**YOUR INSTRUCTIONS:** Return the stretch of lines from the one containing "The height and width of the screenshot is (403, 1257)." through the one containing "Click move icon", copied exactly.

**DATA PROVIDED:**
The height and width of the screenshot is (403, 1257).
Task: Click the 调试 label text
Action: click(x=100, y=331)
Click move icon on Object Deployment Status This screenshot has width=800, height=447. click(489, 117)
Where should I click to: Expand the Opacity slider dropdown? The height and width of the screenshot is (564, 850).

---

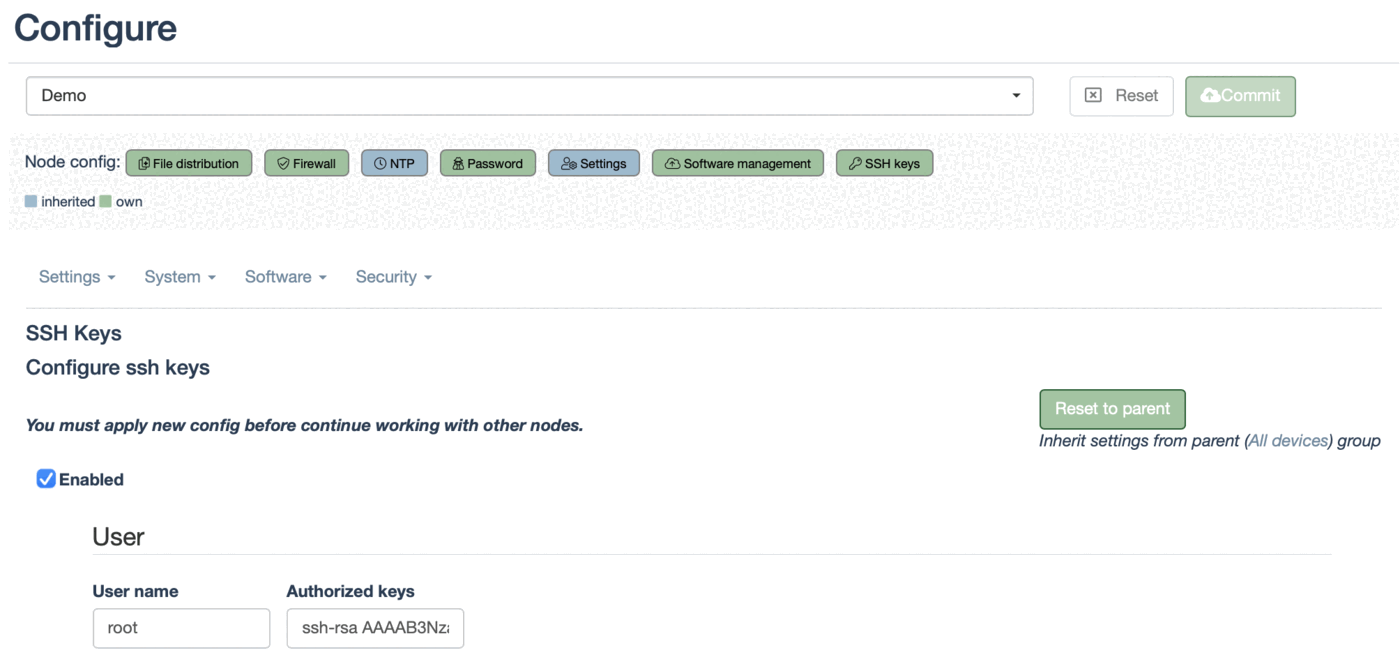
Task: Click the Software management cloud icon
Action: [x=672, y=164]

---

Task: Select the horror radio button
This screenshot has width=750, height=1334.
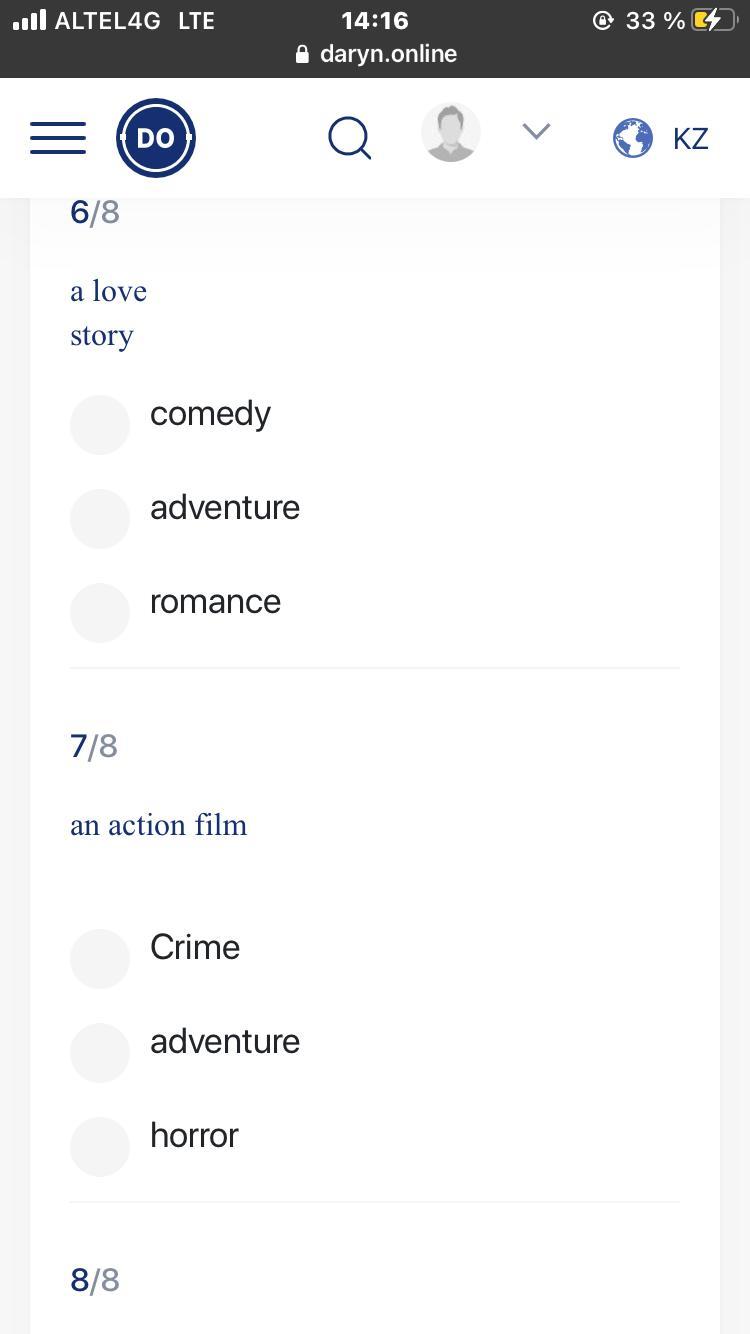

**OUTPUT FOR THIS EXERCISE:**
The height and width of the screenshot is (403, 1257).
Task: Click the 调试 label text
Action: click(x=100, y=331)
Click move icon on Object Deployment Status This screenshot has width=800, height=447. click(489, 117)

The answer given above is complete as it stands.